_Aim_:
Can you copy the records below from the line that has "This screenshot has height=379, width=505. Task: Select the red" through the line that has "pos(393,124)", changing "minus sign" to "dash" and leaving everything else the same?

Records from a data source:
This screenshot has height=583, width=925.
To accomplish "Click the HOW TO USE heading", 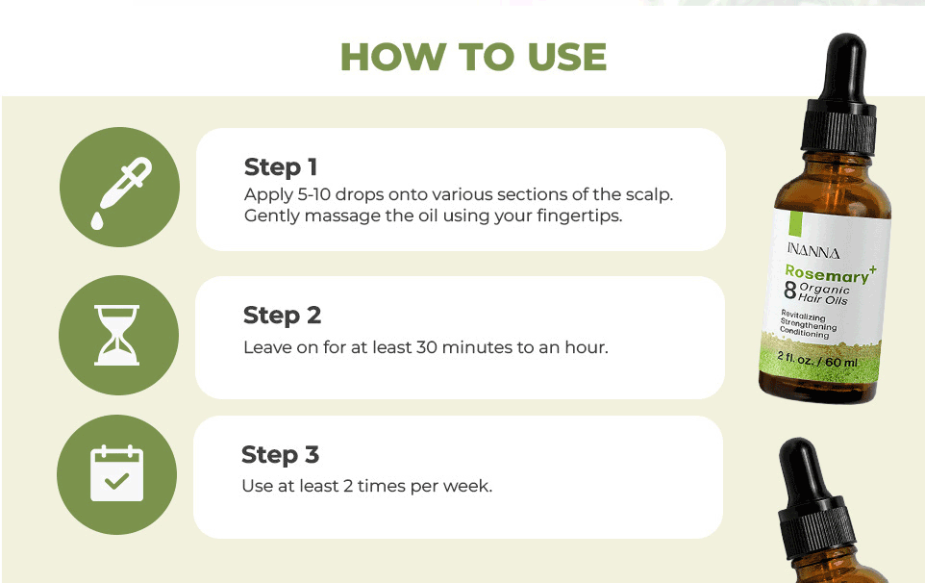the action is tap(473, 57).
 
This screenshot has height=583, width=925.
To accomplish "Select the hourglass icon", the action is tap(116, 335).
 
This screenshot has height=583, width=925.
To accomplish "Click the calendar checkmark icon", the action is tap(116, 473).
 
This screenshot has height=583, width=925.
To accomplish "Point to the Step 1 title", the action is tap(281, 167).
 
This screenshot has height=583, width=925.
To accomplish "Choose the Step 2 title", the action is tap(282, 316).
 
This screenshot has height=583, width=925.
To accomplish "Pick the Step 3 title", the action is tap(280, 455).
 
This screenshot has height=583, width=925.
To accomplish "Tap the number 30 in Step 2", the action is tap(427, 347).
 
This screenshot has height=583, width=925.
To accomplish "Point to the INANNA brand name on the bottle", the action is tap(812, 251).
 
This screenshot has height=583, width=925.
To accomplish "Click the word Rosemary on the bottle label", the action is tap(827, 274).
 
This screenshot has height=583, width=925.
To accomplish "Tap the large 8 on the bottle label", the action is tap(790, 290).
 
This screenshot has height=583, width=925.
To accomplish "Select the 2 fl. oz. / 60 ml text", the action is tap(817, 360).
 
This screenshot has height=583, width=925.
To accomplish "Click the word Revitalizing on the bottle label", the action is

...

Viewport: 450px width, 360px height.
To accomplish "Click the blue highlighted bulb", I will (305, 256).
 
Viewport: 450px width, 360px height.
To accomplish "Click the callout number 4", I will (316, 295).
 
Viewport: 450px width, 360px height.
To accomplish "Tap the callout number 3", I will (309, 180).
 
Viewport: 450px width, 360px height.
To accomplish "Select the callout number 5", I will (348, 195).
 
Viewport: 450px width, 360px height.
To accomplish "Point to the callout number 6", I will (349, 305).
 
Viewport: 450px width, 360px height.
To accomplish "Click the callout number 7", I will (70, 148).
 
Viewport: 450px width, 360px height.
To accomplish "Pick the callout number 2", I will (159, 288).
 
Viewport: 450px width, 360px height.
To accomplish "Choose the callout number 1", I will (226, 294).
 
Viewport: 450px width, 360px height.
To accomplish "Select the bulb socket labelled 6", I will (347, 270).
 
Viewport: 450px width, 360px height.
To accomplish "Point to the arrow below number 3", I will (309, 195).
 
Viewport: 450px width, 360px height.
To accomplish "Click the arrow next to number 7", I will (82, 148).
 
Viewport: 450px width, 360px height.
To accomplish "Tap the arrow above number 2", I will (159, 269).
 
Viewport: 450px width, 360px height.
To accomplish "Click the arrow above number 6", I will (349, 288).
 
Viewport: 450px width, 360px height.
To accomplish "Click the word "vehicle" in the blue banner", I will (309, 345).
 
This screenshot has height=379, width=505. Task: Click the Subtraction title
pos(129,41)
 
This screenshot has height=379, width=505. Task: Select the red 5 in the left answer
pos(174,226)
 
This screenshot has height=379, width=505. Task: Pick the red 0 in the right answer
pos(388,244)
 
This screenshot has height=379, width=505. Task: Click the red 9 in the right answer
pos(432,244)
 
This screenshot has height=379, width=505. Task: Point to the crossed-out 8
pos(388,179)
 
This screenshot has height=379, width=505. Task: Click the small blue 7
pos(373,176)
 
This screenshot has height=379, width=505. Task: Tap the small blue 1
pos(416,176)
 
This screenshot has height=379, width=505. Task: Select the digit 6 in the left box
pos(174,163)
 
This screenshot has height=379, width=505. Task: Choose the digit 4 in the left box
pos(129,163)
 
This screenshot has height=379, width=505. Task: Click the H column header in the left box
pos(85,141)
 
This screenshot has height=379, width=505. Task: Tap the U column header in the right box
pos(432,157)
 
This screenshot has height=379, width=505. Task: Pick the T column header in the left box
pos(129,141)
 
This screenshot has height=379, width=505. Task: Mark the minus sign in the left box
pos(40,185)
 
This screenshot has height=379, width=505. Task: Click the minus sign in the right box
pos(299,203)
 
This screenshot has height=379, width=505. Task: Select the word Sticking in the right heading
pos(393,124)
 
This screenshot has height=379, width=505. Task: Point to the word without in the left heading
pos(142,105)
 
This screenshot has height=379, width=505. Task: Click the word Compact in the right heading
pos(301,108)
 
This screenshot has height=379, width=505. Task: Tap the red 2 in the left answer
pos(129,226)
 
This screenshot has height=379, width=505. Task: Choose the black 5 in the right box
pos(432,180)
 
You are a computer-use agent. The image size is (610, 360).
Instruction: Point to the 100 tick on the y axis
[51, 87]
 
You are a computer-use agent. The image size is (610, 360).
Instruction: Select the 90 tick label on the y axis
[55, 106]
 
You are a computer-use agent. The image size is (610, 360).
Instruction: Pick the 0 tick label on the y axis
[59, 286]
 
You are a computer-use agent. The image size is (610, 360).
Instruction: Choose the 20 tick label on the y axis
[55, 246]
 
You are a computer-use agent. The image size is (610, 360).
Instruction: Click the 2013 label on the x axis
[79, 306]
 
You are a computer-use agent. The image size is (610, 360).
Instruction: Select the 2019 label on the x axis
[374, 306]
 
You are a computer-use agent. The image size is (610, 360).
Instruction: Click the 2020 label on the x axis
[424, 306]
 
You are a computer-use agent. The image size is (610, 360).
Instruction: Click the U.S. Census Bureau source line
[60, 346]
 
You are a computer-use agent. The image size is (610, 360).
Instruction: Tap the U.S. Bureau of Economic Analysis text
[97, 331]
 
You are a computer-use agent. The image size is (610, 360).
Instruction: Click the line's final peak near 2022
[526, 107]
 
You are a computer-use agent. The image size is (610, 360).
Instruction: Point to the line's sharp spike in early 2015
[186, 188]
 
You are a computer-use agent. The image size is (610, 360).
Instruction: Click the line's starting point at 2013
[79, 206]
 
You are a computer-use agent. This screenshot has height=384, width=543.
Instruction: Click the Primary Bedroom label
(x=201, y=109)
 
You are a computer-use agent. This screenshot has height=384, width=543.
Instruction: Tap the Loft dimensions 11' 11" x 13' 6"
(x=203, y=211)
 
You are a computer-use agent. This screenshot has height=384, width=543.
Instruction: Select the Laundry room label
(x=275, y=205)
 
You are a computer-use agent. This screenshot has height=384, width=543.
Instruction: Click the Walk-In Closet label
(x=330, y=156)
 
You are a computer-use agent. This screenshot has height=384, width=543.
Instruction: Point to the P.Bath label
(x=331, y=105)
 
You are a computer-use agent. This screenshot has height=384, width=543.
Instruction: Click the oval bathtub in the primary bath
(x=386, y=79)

--

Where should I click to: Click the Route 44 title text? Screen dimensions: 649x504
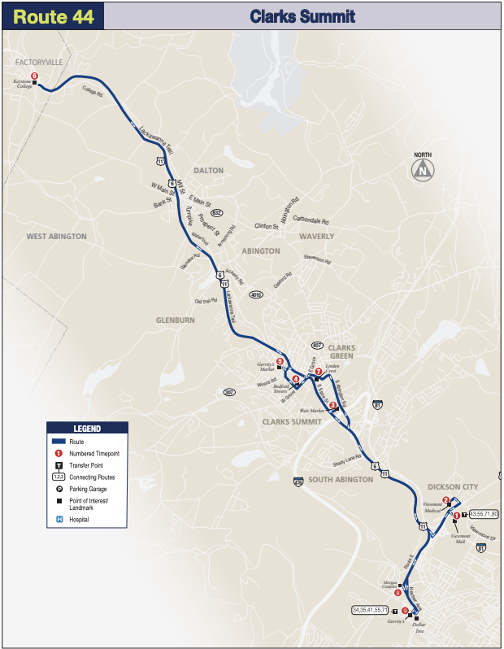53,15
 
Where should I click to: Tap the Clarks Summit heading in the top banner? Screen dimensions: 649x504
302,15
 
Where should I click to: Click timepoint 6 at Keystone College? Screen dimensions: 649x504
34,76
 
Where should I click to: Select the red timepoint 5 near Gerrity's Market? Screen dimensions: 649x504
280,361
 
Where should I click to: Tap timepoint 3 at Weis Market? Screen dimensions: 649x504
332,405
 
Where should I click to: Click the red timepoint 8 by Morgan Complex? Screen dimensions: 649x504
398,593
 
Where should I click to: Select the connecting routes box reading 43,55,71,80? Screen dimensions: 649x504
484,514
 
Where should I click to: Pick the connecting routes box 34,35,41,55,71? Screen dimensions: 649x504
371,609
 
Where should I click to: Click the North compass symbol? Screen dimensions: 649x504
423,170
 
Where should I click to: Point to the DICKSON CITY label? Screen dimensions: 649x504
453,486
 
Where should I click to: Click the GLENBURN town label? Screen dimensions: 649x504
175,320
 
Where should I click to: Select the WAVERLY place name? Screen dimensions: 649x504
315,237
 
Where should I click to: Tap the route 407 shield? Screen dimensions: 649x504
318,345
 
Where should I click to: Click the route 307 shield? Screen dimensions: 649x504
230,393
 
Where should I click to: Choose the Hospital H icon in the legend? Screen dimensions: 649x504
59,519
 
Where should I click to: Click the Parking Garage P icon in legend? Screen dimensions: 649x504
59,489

_Solution for this problem_:
This screenshot has height=379, width=505. Task: Select the red 5 in the left answer
pos(174,226)
 
This screenshot has height=379, width=505. Task: Pick the red 0 in the right answer
pos(388,244)
 
This screenshot has height=379, width=505. Task: Click the red 9 in the right answer
pos(432,244)
 
This screenshot has height=379, width=505. Task: Point to the crossed-out 8
pos(388,179)
 
This screenshot has height=379, width=505. Task: Click the small blue 7
pos(373,176)
 
This screenshot has height=379, width=505. Task: Tap the small blue 1
pos(416,176)
 
This screenshot has height=379, width=505. Task: Select the digit 6 in the left box
pos(174,163)
 
This screenshot has height=379, width=505. Task: Choose the digit 4 in the left box
pos(129,163)
 
This screenshot has height=379, width=505. Task: Click the H column header in the left box
pos(85,141)
 
This screenshot has height=379, width=505. Task: Tap the U column header in the right box
pos(432,157)
 
This screenshot has height=379, width=505. Task: Pick the T column header in the left box
pos(129,141)
 
This screenshot has height=379, width=505. Task: Mark the dash in the left box
pos(40,185)
 
This screenshot has height=379, width=505. Task: Click the dash in the right box
pos(299,203)
 
This screenshot has height=379, width=505. Task: Select the word Sticking in the right heading
pos(393,124)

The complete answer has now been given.